资产智能。当下,企业依赖人类智能去解读、预测和感知信息的这一情况即将改变。未来,由基础设施、IT系统和库存等企业资产实现的数据智能,可能超越人类的洞察力,成为企业中最关键的商业智能。

▌AI的下一超级模型

的确,许多企业在以创新的方式使用AI,但随着AI化趋势的发展,越来越多的企业开始从孤立试验项目的技术应用转向部署更大的AI系统。目前在使用中的系统模型已有三种:

云原生模型。鉴于AI在企业技术领域的优势,不难想象,AI即服务(AI-as-a-service)平台也许将成为下一个大型操作系统。这也许并不一定会发生,但仅是这种可能性便已在主流(和次要)科技公司中引发某种淘金热,纷纷基于AI打造平台。

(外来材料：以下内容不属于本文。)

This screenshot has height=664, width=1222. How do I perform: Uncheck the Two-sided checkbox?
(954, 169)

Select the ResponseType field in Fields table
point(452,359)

组合模型。作为云原生模型的一种替代方法,一些供应商正在将现有的通用AI平台放入云端。例如,IBM现在开始为云端客户提供沃森(Watson)的AI和机器学习技术。Salesforce则为其Einstein平台采取了一种略微不同的策略:该公司正在收购AI技术,然后添加到其云服务组合中。同样,SAP和甲骨文仍专注于将AI整合到现有产品包中。

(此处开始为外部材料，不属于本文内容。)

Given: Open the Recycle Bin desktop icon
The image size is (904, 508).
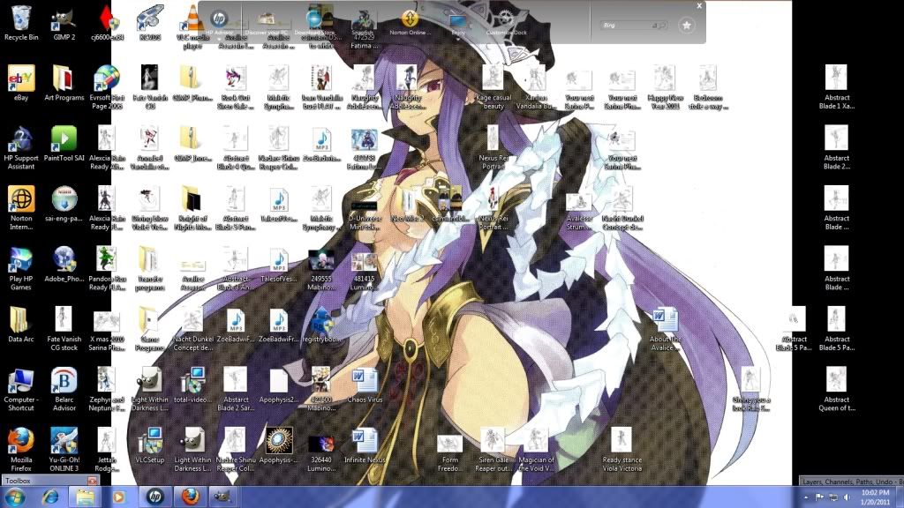Looking at the screenshot, I should 21,18.
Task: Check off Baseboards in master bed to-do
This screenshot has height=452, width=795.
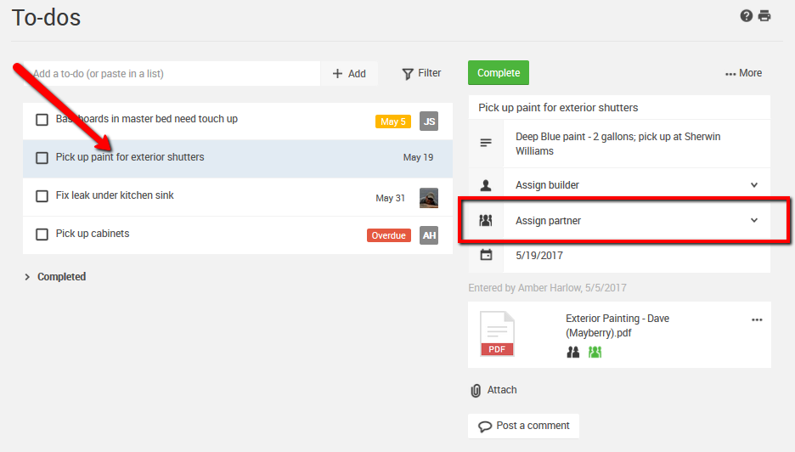Action: [x=42, y=120]
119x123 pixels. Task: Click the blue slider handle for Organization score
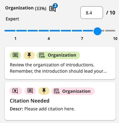pyautogui.click(x=97, y=31)
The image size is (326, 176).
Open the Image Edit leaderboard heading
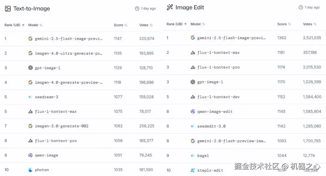pos(190,8)
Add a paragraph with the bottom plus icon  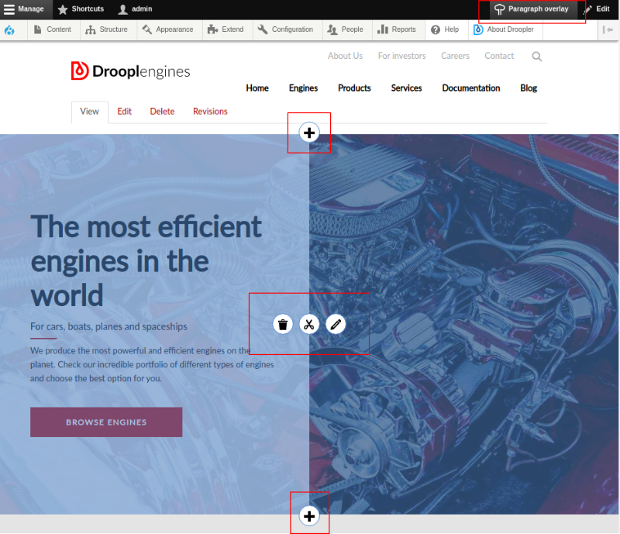[x=309, y=515]

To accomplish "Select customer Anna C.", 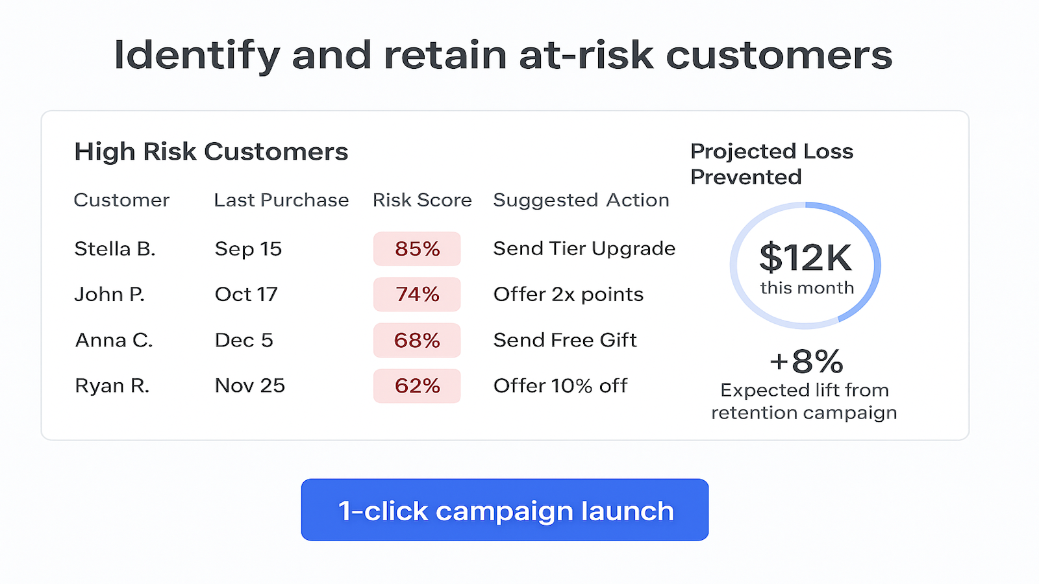I will click(114, 340).
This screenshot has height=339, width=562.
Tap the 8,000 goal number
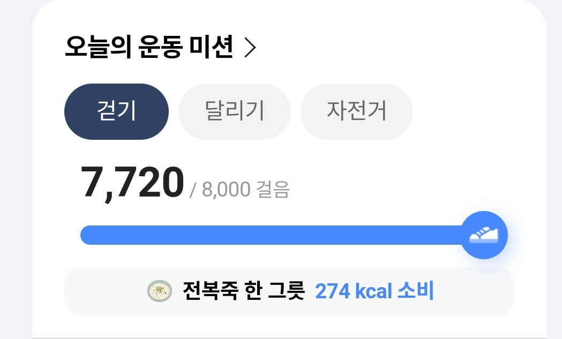[226, 190]
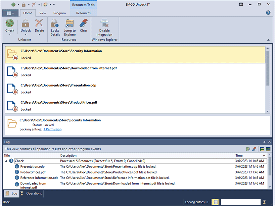Switch to the View ribbon tab
The height and width of the screenshot is (206, 275).
tap(43, 13)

开放算法模型。认识到AI蕴含大好商机的企业,并非只有财力雄厚的老牌供应商。同样地,也并非所有人都认为,一种单一的云模型或供应商模型能占据市场主导地位。出于这个原因,许多初创公司和精品软件商店都在开发AI解决方案,以应对特定的商业需求、用例和垂直领域问题。在市场整合获得动力和标准兴起之前,预计将有更多高度创新的初创公司加入AI战局,而他们早期的一些努力很有可能会形成可扩展性部署。

▌智能:AI与人类智能

AI驱动型组织将AI、机器学习和其他认知技术置于企业和IT运营的核心。虽然这听起来极其容易,但其颠覆性结果或将波及整个企业,并在以下方面产生特殊影响:

数据管理。若要获取成为AI驱动型组织的好处,您需要落实更为动态化的数据管控、存储和架构。高级数据管理为企业AI引擎提供了动力,它是从大量数据存储中获取自主洞察力的核心。数据在向AI输入前需要进行正确标记,企业的团队应准备好为该信息提供商业环境。要成为AI驱动型企业,需要访问正确的数据集,并能对该数据进行算法训练,以及聘用能够解读该信息的专业人员。

虽然AI提供了以惊人速度处理、分析和执行数据的机会,但这首先需要高质量的数据来提供支持。遗憾的是,为AI部署准备数据并创建管理数据所需的动态功能,事实上是一项巨大的挑战。

 培训机器学习。AI技术依靠在神经网络中运作的机器学习算法来发挥作用,这些神经网络必须经过大量数据的“训练”。在全球AI淘金热的背景下,中国采取了与大部分国家不同的数据隐私处理方法:中国开发人员可以随时访问阿里巴巴和百度等公司所拥有的庞大数据集,所有这些数据在较大程度上是基本可控的,因而在目前具有一定优势。

AI伦理。目前关于使用AI所产生的伦理后果及其潜在的社会影响,社会上一直存在争论。在认知技术的诸多方面尚且缺乏伦理共识的情况下,各个公司在推进AI探索时,应将道德因素及企业价值观纳入对AI解决方案的研发中。

组织和文化变革。数据分析、数据建模和应用程序开发,是目前公认最具价值的IT技能。随着AI应用的普及,企业将越来越重视数据科学、算法开发和AI系统设计方面的专业技能,特别强调开发个性化用户体验所需的以人为本的设计技能。对CIO来说,这已成为一项挑战:如何利用已有系统中具备专长的现有人才?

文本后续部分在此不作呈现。